В глубине своих пятидесяти четырех лет, слагающихся из сомнений, неудач и забот, Прокоп чувствовал, что не способен на подобную дерзостность: поймать неуловимое, оплодотворить невозможное. Как поднести в дар самого себя, ежели ты ничто? Прежде всего, тут отсутствует зримость, это не соответствует никакой форме, не относится ни к чему, что явно для глаз. И потом, кому подносить этот дар? Тому неведомому, что именуется Богом? Великой этой недостоверности?
Что касается проблемы существования или несуществования Бога, то Прокоп тут, ежели говорить по правде, так никогда четко и не определился; в сущности, он не смог бы даже ответить на вопрос, верующий он или нет. Он болтался где-то в стороне от этой проблемы, не определив своей позиции, и, возможно даже, она была ему безразлична, потому что он никогда, по сути, не углублялся в нее, даже когда ему случалось трепаться на эту тему.

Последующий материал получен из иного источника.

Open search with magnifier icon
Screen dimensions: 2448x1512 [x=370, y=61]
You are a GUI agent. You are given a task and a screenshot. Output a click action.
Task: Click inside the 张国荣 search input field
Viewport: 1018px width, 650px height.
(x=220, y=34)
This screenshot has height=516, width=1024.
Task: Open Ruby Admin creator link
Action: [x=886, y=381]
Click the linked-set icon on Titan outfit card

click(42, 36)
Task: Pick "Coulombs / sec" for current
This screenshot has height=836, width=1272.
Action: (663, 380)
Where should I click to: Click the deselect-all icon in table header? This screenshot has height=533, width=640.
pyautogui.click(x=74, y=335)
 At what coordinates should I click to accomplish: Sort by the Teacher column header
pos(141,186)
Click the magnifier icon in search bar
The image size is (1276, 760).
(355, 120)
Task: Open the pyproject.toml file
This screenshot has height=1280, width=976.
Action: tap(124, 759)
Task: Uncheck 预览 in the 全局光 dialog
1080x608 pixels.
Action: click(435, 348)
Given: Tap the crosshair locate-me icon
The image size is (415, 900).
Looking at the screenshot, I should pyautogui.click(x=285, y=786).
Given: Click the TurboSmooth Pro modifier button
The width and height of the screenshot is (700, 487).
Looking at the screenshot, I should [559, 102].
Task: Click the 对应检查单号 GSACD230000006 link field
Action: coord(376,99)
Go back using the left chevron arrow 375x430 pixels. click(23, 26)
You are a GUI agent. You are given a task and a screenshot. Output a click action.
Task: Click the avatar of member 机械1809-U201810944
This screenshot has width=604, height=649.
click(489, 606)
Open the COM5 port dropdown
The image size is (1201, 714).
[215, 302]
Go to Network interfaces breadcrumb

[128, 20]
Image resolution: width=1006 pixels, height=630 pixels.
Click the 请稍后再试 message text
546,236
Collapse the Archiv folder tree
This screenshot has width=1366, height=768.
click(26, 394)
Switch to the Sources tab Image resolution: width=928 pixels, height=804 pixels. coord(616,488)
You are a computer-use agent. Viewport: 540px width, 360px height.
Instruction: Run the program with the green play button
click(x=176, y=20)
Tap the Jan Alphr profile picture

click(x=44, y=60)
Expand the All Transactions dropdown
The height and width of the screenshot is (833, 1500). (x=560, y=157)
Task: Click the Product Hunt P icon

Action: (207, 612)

Вот почему в этот вечер удивлению его не было ни меры, ни предела. Привел в замешательство его не только смысл короткой фразы: «Свое ничто дарю во мраке». Куда больше удивило, что эта проблема задела его до такой степени.
До этого дня, когда при чтении сердце у него вдруг начинало учащенно биться или вздрагивало, причина всегда была чисто литературного порядка, и речь тут скорее могла идти об эксцитации воображения. Впервые родившаяся в нем тревога оказалась совершенно иного свойства и затрагивала зону, доселе пребывавшую в полуосознанном состоянии. В воображении, ничуть даже еще не взбудораженном, была пробита брешь. Родившееся в нем удивление вовсе не сопровождалось озарением, напротив, в мыслях от него оставалась какая-то серая шершавая замазка. Дело тут было не в игре слов, не в их звучной гармонии и точном соответствии, не в восхищении образами и картинами, не в захватывающих приключениях в глубинных недрах зримого мира, словно в кулисах некоего волшебного театра. Нет, театр был пуст, кулисы и сцена являли собой слитное пространство, тонущее в полумраке, а в суфлерской будке глухо завывал студеный ветер.
Никогда еще ни одно произведение не производило такого впечатления на Прокопа. То было совершенно непривычное ощущение — какой-то горькой сухости: слова не вызывали никакого отзвука, не порождали никаких грез.
Одна строка, простая стихотворная строчка разом уничтожила все языковое пространство, резко прервала разбег игры и воображения. У Прокопа было ощущение, будто он распластан на нулевом уровне языка и мышления.
И все лишь потому, что он случайно глянул на свое объемистое пузо! Потому, что по какой-то нелепой ассоциации созерцание собственного толстого брюха внезапно навело его на воспоминание о поэме, затерянной в каком-то дальнем уголке памяти. Все это было более чем странно.
_____
«Однако, — сказал себе Прокоп, вставая с кресла, чтобы зажечь наконец свет, — эта шутка с помещением ларария в клозете, похоже, начинает выходить боком». Он пребывал в некотором замешательстве. Не всегда бывает просто учесть обстоятельства и оценить содержание мыслей, которые приходят совершенно неожиданно. Что они являют собой — бальзам, смолу или всего-навсего никчемную пыль?
И однако ж короткая эта строка продолжала ввинчиваться в мозг с прежним упорством. «Свое ничто дарю во мраке!»